La fille dans la tempête (James Mallahan Cain)

note: 1La Fille dans la tempêtepar MD68 le 06-07-2010

Ces courtes histoires, écrites entre 1928 et 1940, ont pour point commun de mettre en jeu des marginaux pris dans le contexte de la Dépression des années 30, dans la région de Los Angeles. Le mouvement incertain et ambigu du destin est matérialisé par des lieux de passage : gares ferroviaires, wagons désaffectés, mines de charbon, bouches d'égout. Dans ces lieux symboliques, la Femme, imprévisible, fragile ou obstinée, intervient dans la trajectoire du héros ordinaire et alors tout peut arriver…
Ces nouvelles sont écrites avec un grand souci d'authenticité, rendu par la manière toute familière qu'a l'auteur de s'adresser au lecteur. Une bonne introduction à l'œuvre de James Cain, l'auteur du "Facteur sonne toujours deux fois".

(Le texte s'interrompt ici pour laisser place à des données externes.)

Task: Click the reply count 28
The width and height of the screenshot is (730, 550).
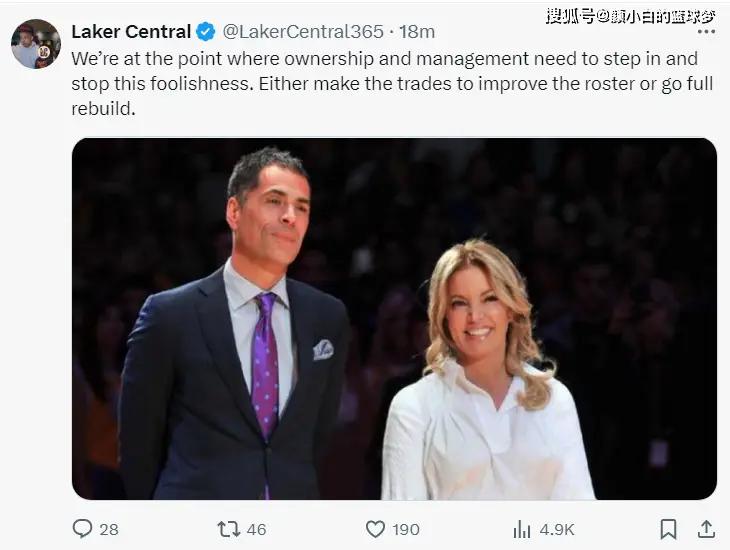Action: point(108,529)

Dieu vit à Saint-Pétersbourg (Tom Bissell)

note: 1Naufrages américains ...par MD68 le 06-07-2010

Tom Bissel est un nouveau venu dans la littérature américaine. Qualifié d'écrivain de la génération post 11 Septembre, il nous livre un recueil de six nouvelles se déroulant dans une Asie centrale en plein chaos.
On y croise des Américains quelque peu égarés dans des steppes poussiéreuses : deux journalistes arrogants manipulés par des chefs de guerre en Afghanistan, une scientifique naïve prise en otage lors d'une enquête sur le désastre écologique de la mer d'Aral, un couple en randonnée dans les montagnes du Kazakhstan, en pleine déliquescence ou un fils d'ambassadeur américain à ce point accroc au sexe qu'il se met en danger.
Violentés dans leur chair comme dans leur âme, nos différents protagonistes ne sortent pas indemnes de ces contrées incertaines.
Un portrait au vitriol et sans concession d'une Amérique campée sur ses certitudes.
Pour un coup d'essai, c'est un coup de maître !

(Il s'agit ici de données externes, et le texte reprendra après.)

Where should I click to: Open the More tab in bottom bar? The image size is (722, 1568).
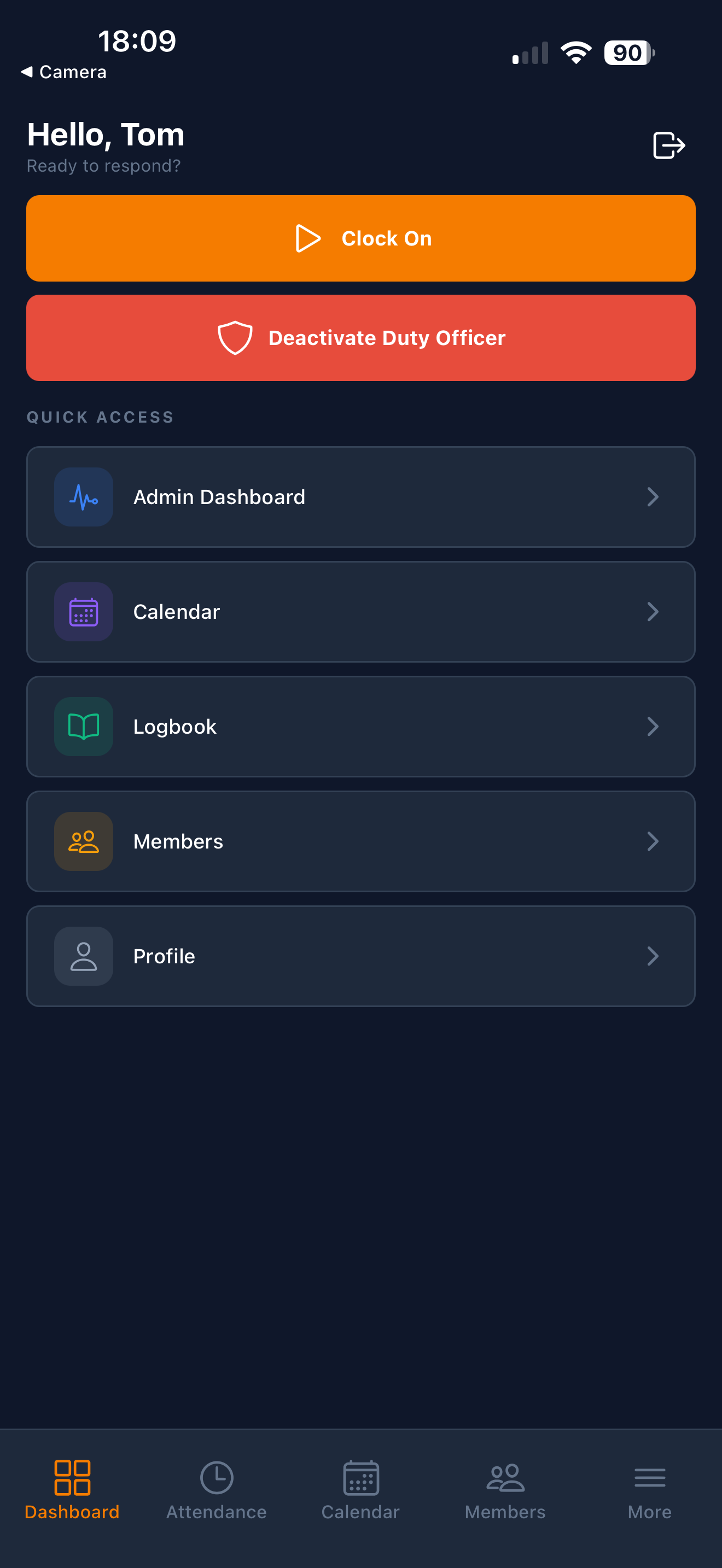tap(650, 1491)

L'Eté le plus chaud (Zsuzsa Bank)

note: 1Retrouvailles difficilespar MD68 le 06-07-2010

"Fort une da", disait Freud en déroulant une bobine sous les yeux d'un petit garçon, pour lui expliquer la séparation d'avec sa mère."Là-bas et ici", disent ces nouvelles qui, toutes, traitent de l'éloignement, que celui-ci soit dû à un mariage qui sépare deux amies, à un changement professionnel, au passage à l'adolescence, à un stage en Angleterre, ou au besoin de quitter son village et sa ferme pour la ville…Et, à chaque fois, les retrouvailles sont difficiles, parfois impossibles à cause d'une maladie, d'une saison inhospitalière (le froid, dans le grand Nord), mais, le plus souvent, à cause de l'autre, qui a changé, en même temps que son nouveau cadre. Les épisodes ratés, dans une vie, ne se rattrapent plus. Une très belle écriture.

L'ange au gilet rouge (Pierre Autin-Grenier)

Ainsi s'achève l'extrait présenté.